■ **Assignment**
Give all the lines below again, exactly, with no pictures.

■ **Input**
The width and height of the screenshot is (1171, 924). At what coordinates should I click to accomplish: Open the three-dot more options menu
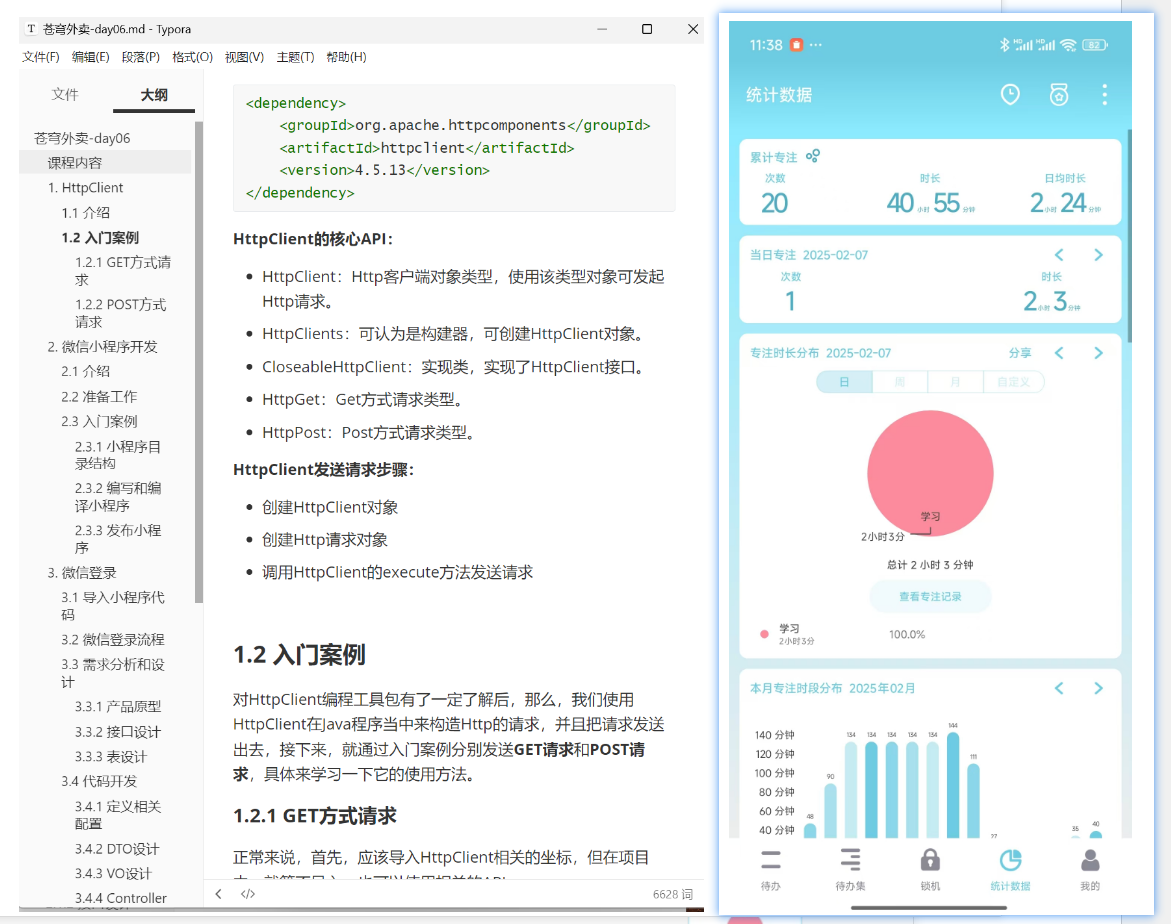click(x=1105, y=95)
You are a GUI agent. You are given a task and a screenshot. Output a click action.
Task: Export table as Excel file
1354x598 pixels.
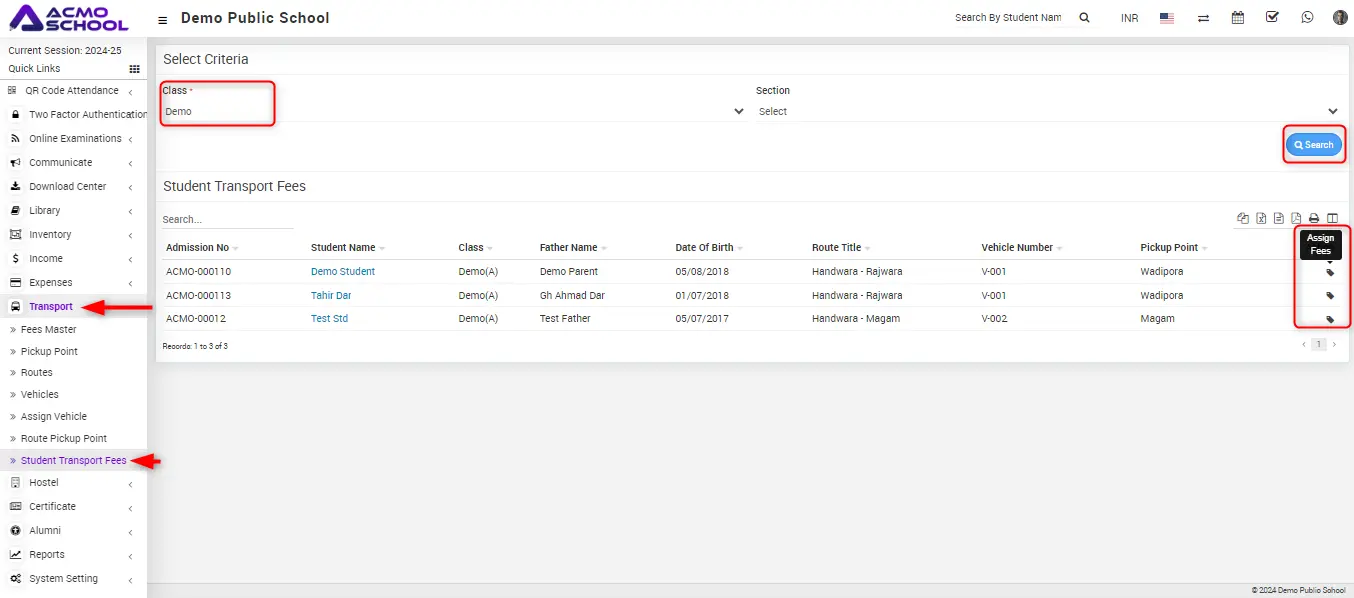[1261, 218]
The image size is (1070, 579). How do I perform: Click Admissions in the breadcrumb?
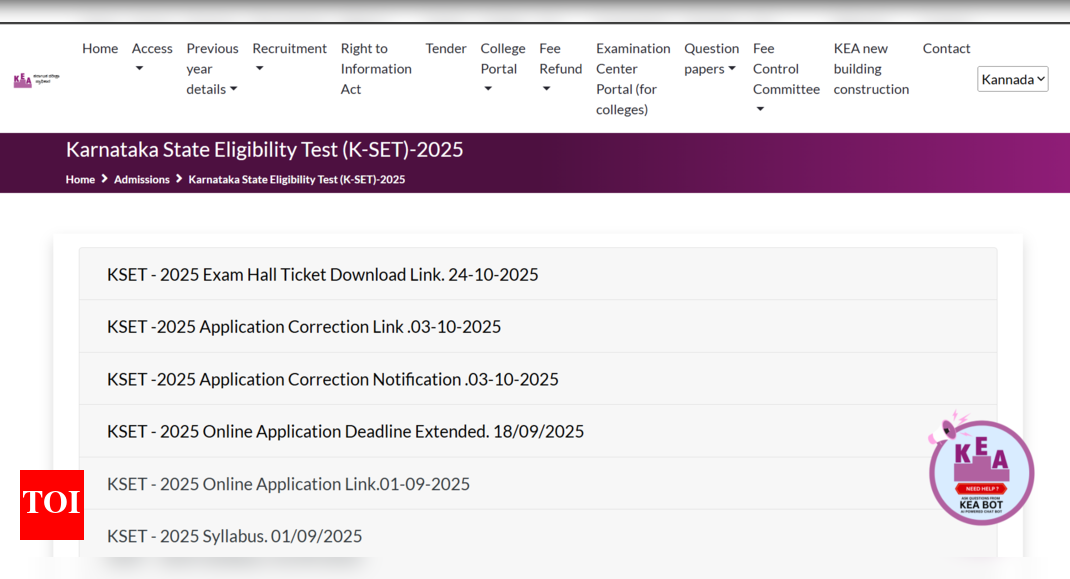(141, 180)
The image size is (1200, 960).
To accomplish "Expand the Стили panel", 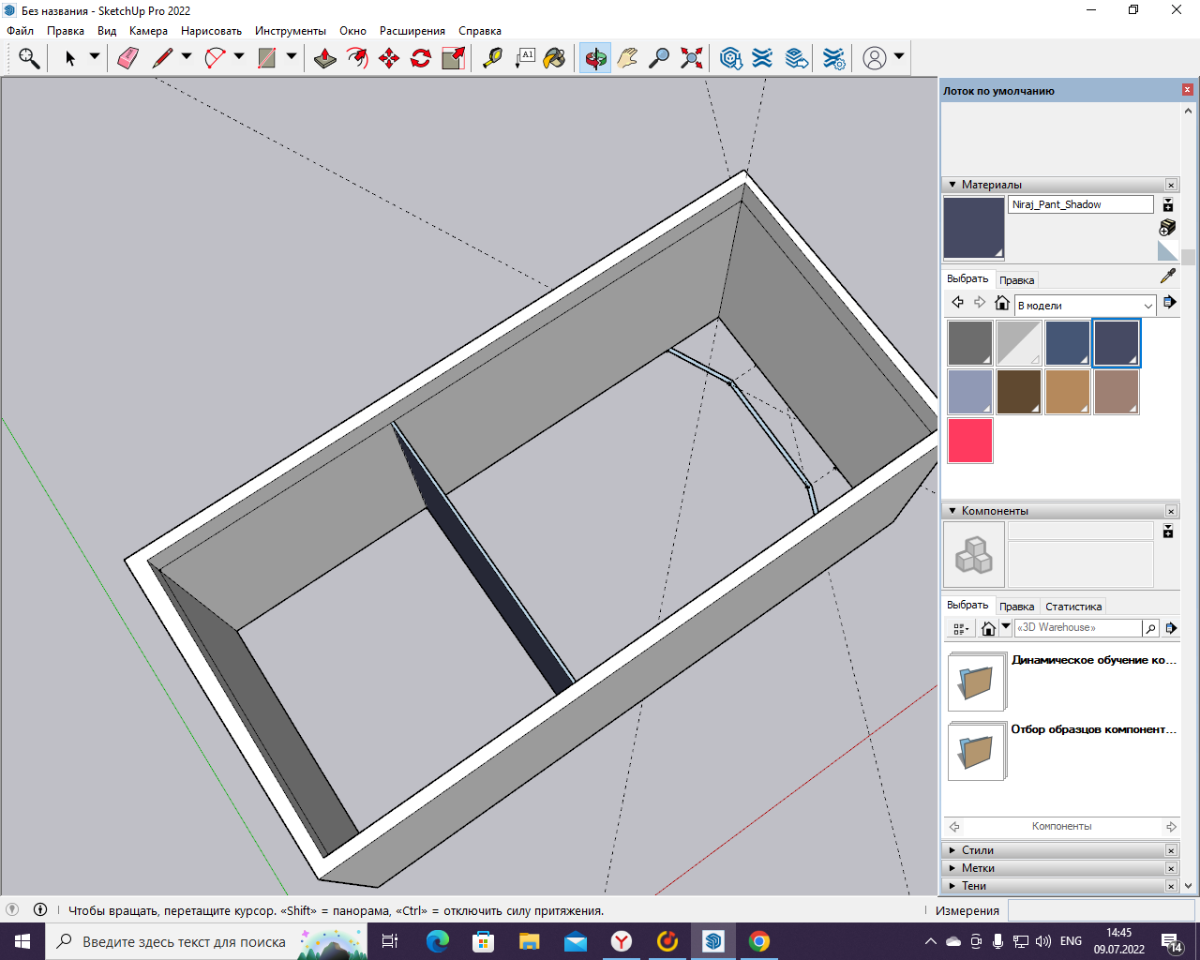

■ **Answer space**
The width and height of the screenshot is (1171, 924). At what coordinates should I click to accomplish: Open the three-dot more options menu
click(x=1105, y=95)
You are a GUI agent. You are given a task and a screenshot. Output a click action.
Task: Export table as Excel file
1354x598 pixels.
[1261, 218]
The image size is (1070, 579). How do I perform: Click Admissions in the breadcrumb?
(141, 180)
The image size is (1200, 960).
To accomplish "Expand the Стили panel", 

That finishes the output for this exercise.